Remember the immediate context. The recurring presence of darkness in Cain’s line in chapter 4 gives way to the description of Seth’s line in chapter 5 in which not one negative word is said about any of the descendants. Quite the opposite, as we’ve seen. These are the people who “began to call upon the name of the LORD” (4:26). This is a family line of longevity and prosperity. This is the lineage of Enoch who had such a close relationship with God that it seems he was spared from death altogether. What’s more, this is the family tree that has given us Noah, with the accompanying prophecy that he will be the one to “bring us relief from our work and from the painful toil of our hands” (4:29).
‌But by the time we get to verse 5 of chapter 6, we find God lamenting the great wickedness of humanity. God observes “that every intention of the thoughts of his heart was only evil continually.” What has happened? What has happened, in particular, to Seth’s line, to the promised seed of the woman? That’s what these verses are here to tell us.

Illicit Communion

‌It is clear enough, as we can see from God’s comments in verse 3, that these verses describe something negative, something dark and evil, even if it remains in some sense mysterious. Here again we must resist the urge to demand simply that we know all the facts of this story. What matters most is what this story means.
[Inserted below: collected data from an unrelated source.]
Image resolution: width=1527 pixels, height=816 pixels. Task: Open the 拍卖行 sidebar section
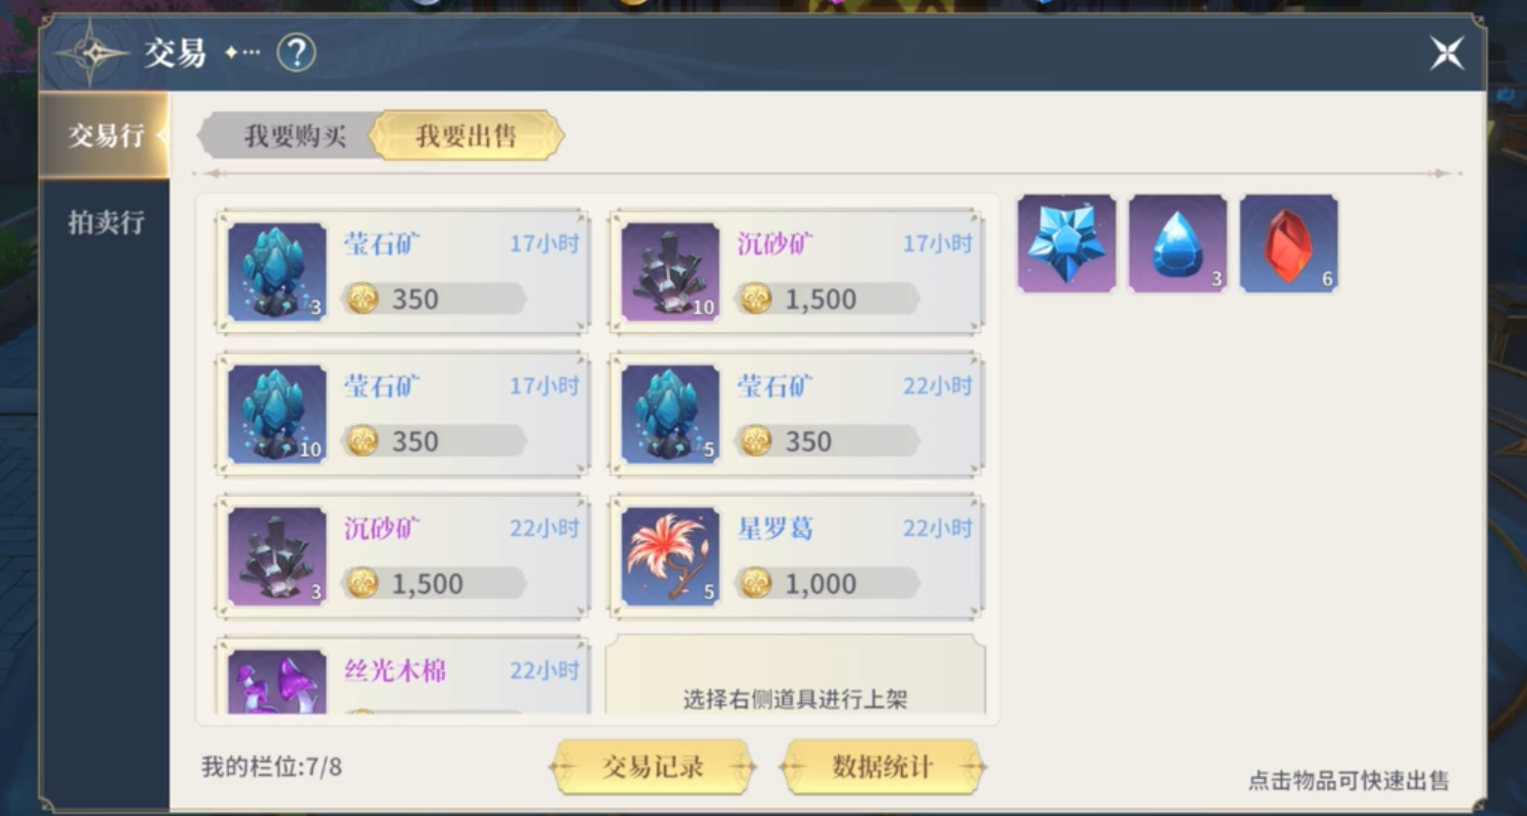104,222
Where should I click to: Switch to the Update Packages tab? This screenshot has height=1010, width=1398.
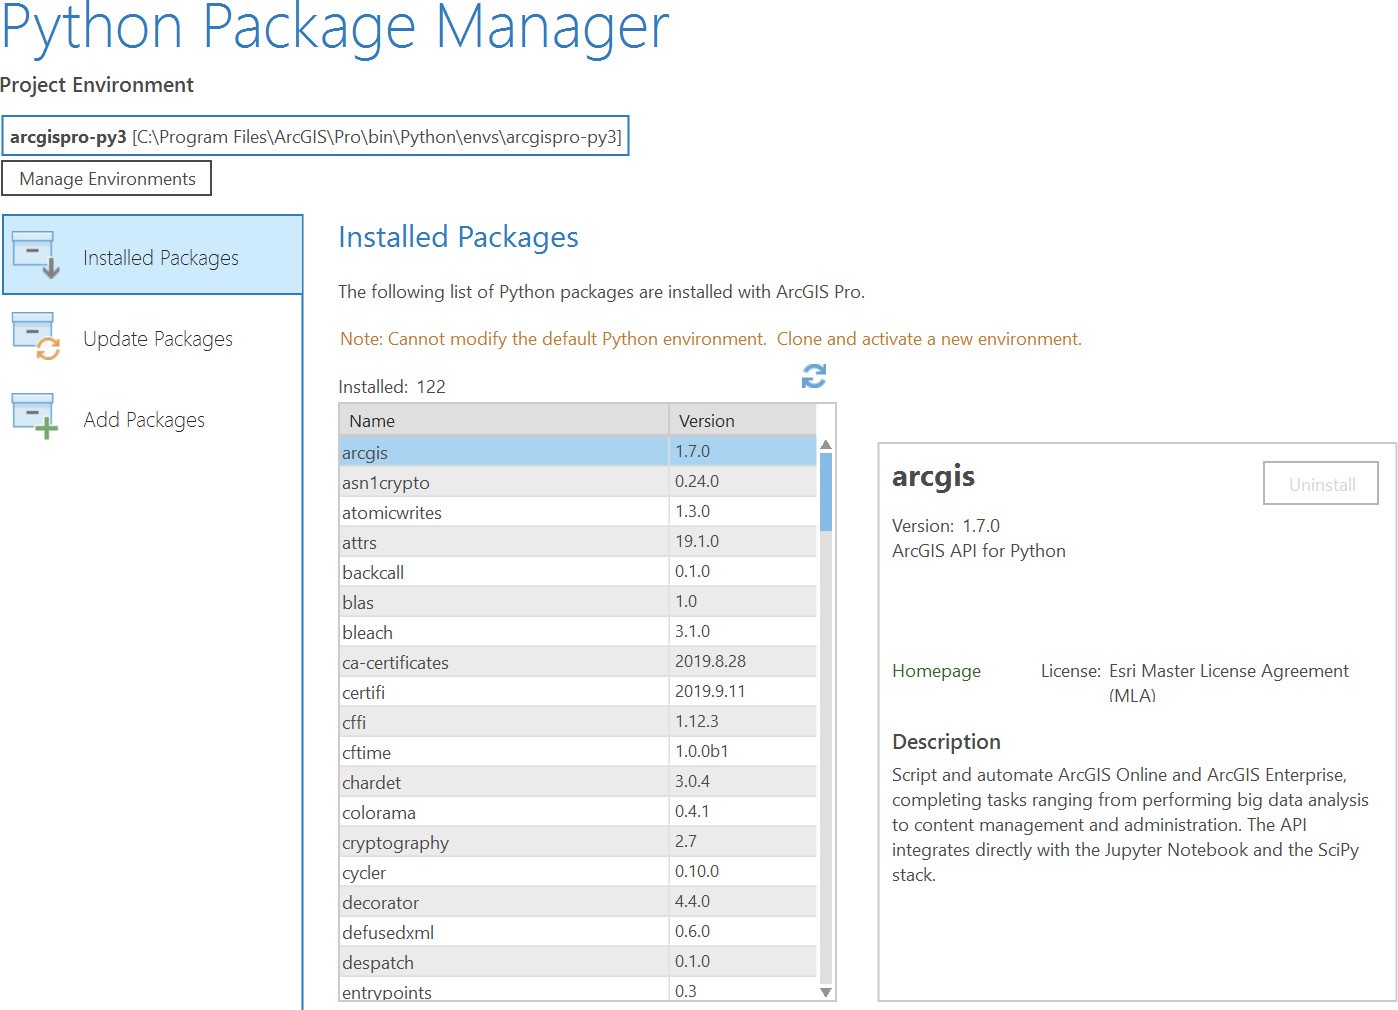[x=158, y=339]
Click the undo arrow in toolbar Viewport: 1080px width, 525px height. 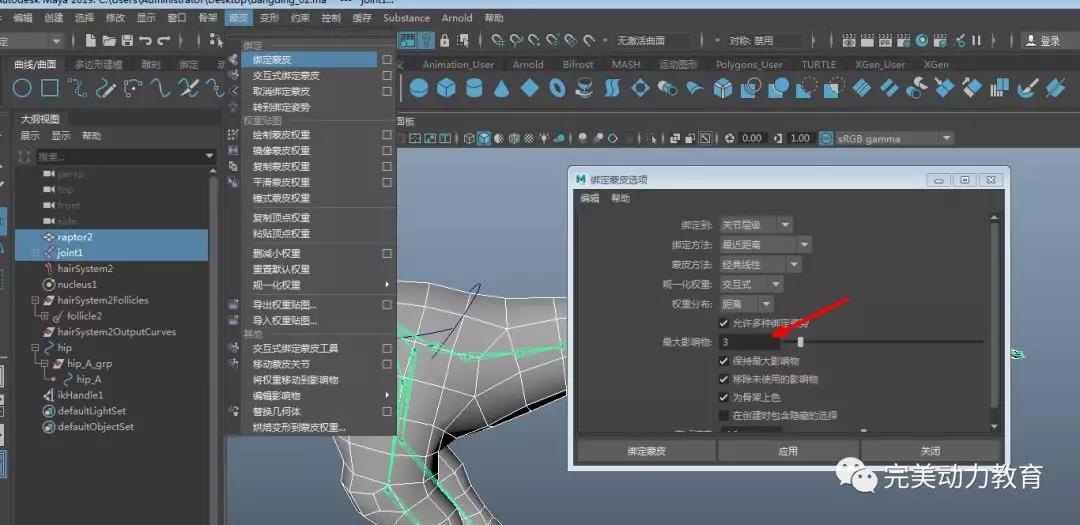point(146,41)
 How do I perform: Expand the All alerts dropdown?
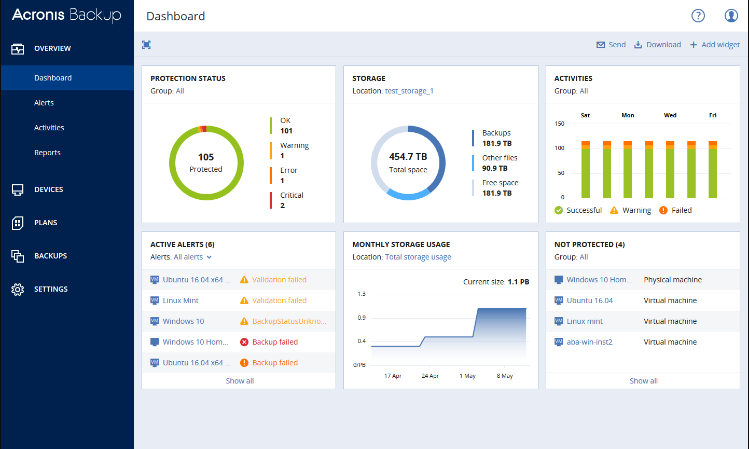click(193, 257)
Verse one says, “When man began to multiply on the face of the land and daughters were born to them. . .” The question we have to ask here is what time is being referenced? At one level, this verse could take us all the way back to the beginning of the family tree of Adam. Throughout the genealogy in chapter 5 we are told repeatedly that each person “had other sons and daughters.” For this reason, some have read this section as taking us back in time and describing the character of humanity as they multiplied.[6]Nevertheless, the author’s point here is to use this material as an explanation for the flood story, as we can see from the comment about Noah in verse 8 that links it to the close of the genealogy in chapter 5.[7] What we are reading here is the defining event that brings God to the decisive act of the flood.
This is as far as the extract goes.